Para colmo, la prohibición no ha impedido que Estados Unidos esté padeciendo la mayor epidemia de muertes por sobredosis de toda su historia, y ya ni siquiera por culpa de la heroína o la coca, sino por drogas sintéticas como el fentanilo. Esto está a la visa de todo el mundo, no es un secreto, es una obviedad. Hoy muere mucha más gente que antes y las democracias cada vez se ven más amenazadas y debilitadas por los carteles, bandas, clanes, pandillas o guerrillas que se financian con la droga. El dineral que se invierte en esta lucha no cosecha resultados satisfactorios, y todo el mundo sabe, porque el caso del cigarrillo es un ejemplo notorio y reciente, que tendría un mejor uso en campañas de prevención y rehabilitación de los adictos. En los pasillos del poder todo esto se sabe, y sin embargo, a la hora de la verdad, no se hace lo que debería hacerse. Hay barreras psicológicas enormes que impiden dar ese paso. 

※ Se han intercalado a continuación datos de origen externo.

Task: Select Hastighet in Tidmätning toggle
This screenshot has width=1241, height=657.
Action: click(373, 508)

La ilegalidad de las drogas es uno de esos asuntos que, como dice Moisés Naím, todo el mundo sabe que deben cambiar pero son imposibles de cambiar. Quizás se deba a que su abordaje es contra intuitivo. Sabemos que la cocaína, la marihuana y la heroína hacen daño, nadie quiere que sus hijos se hagan adictos y basta un caso cercano de psicosis causada por el consumo de cannabis para que, justificadamente, queramos las drogas tan lejos de casa como sea posible. Sin embargo, prohibirlas, perseguirlas y satanizarlas no ha impedido que aumente el narcotráfico. Estas prácticas han sido un teatro cruel, la escenificación de una lucha contra el mal que debe darse porque no hacerlo parecería claudicar ante la amenaza. Supondría perder la confianza de los votantes, ir en contra de la lógica, abrir las puertas para que un detonante mortal llegue a manos de jóvenes autodestructivos o con predisposición a la enfermedad mental.   

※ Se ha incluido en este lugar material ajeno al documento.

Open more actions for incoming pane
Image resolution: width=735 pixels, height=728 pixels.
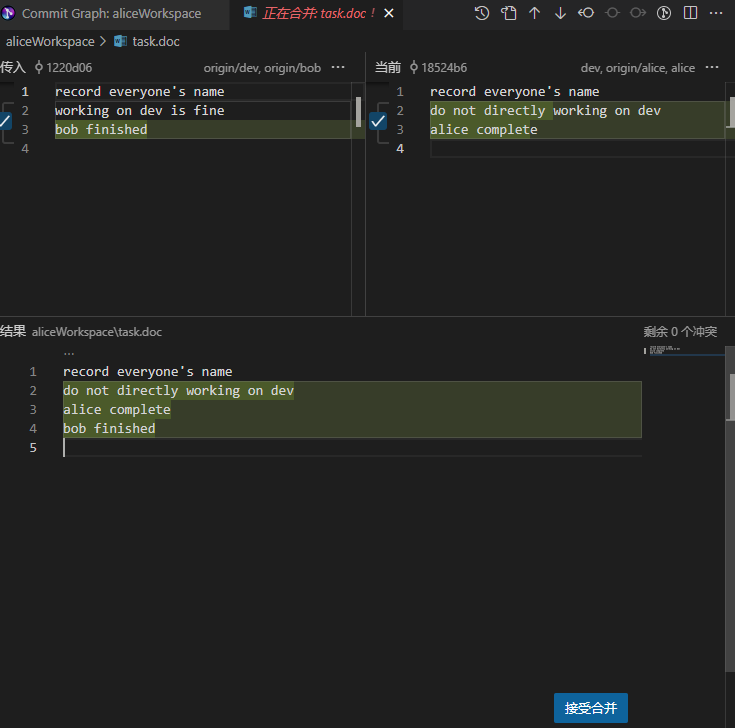[338, 67]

Esta intuición es tan fuerte que no importa que sepamos todo esto, que la ilegalidad, además de no impedir el consumo, pudre la institucionalidad de un país. Algo nos dice que todo lo potencialmente dañino, bien sean las serpientes venenosas, el ébola o los residuos nucleares, debe mantenerse lejos, más allá de las fronteras de la civilización. Y tal vez por eso los políticos prefieren hacer cosas que no sirven a nadie más que al narco antes que legalizar la droga. Las consecuencias catastróficas del mal manejo de este problema son políticamente más fáciles de asumir que los posibles beneficios de un cambio de estrategia. Quizá, después de todo, no haya nada más humano que preferir el error que confirma la intuición, al remedio que la desafía.